Author of the Esquire essay says he's not "outraged" by the Lawless star's letter

By Alyssa Toomey Feb 22, 2013 5:40 PMTags
Shia LaBeoufAKM-GSI

After a brief intermission, Shia LaBeouf and Alec Baldwin are at it again, and this time, things are a bit more heated.

After the 26-year-old Lawless star left the much-hyped Broadway show Orphans due to "creative differences" and subsequently posted a bizarre email exchange between himself, director Daniel Sullivan, and former costars Alec Baldwin and Tom Sturridge on Twitter, Baldwin has now responded to Shia's social media snafu, saying he was "very disappointed" by his former costar's microblogging post.

"Regarding of what people feel about the events that happened, you expect communications to be private, because everyone wants this process to be as collegial as possible," Baldwin told the The New York Times over the telephone on Thursday. "Everyone is very sad about what's happened."

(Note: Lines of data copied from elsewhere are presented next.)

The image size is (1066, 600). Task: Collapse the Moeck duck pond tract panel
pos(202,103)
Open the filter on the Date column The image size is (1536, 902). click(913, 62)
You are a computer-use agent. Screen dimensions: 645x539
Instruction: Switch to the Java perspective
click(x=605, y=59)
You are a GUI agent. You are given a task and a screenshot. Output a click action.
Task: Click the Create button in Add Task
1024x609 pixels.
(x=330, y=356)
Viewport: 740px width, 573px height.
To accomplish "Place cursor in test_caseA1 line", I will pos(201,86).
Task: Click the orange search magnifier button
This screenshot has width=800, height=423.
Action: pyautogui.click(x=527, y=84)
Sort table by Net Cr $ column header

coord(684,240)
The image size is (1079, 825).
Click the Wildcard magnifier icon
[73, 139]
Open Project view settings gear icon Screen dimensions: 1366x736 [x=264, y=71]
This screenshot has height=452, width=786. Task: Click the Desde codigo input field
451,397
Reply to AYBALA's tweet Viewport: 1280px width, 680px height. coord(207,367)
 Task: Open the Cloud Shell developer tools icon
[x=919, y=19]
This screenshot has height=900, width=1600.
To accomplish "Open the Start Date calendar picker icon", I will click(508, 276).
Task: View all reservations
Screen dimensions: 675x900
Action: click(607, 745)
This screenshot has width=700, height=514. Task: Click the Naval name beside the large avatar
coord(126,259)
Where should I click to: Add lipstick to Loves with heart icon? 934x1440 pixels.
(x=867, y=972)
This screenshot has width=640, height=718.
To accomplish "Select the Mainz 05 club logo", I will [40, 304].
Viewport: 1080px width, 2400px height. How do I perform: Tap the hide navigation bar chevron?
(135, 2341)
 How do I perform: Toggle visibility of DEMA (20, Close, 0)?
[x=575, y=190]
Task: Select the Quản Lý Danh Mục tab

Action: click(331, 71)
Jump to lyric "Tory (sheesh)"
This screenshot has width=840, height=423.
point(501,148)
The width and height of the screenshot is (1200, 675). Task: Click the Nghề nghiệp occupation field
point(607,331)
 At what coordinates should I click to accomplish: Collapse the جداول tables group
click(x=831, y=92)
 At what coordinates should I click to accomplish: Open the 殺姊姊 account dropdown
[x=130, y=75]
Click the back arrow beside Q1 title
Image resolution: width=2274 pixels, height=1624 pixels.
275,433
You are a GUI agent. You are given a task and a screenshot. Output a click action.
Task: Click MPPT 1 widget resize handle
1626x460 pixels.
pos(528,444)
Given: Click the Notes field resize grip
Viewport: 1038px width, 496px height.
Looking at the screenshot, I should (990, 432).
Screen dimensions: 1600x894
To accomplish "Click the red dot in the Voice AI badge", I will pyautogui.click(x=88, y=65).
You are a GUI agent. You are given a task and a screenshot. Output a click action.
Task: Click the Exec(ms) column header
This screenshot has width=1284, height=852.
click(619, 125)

Shia's philosophical missive to Sullivan—in which calls his dad "a s--t human" and rambles over what it means to be a man—was also revealed to be heavily lifted from Tom Chiarella's Esquire essay published in 2009. Chiarella has since responded to LaBeouf's letter, describing the memo as "kind-of-flattering" plagiarism.

"I can't make myself care too much about Shia LaBeouf plagiarizing my words in his letter to Alec Baldwin over some spat over some play," he writes to Esquire.com. "He loaded a few paragraphs of what I wrote in a 2009 issue of Esquire into his cannons, attached them to the phrase 'What I know of men' and then fired straight into the broadside of the HMS Baldwin. And with that, it seems, the battle between the two of them quelled."

He continues, "What can I say? Am I outraged? Of course not. It actually makes me happy that my words were some succor to the kid, that he found them wise enough (or high enough on the Google search, anyway) to foist them off as his own. Any writer wants to be read, remembered, considered. A late-night e-mail, double-spaced, vaguely bullet-pointed—this too is a kind of literary memory, I guess, especially when you leak it on Twitter to evince a magnanimous self."

Chiarella goes on to explain he can't punish LaBeouf in our "clip-and-paste universe" but jokes he also likes "royalty checks directed to my little house in Indiana." 

LaBeouf has since been replaced by Ben Foster, who previously auditioned for the role and will begin rehearsals today.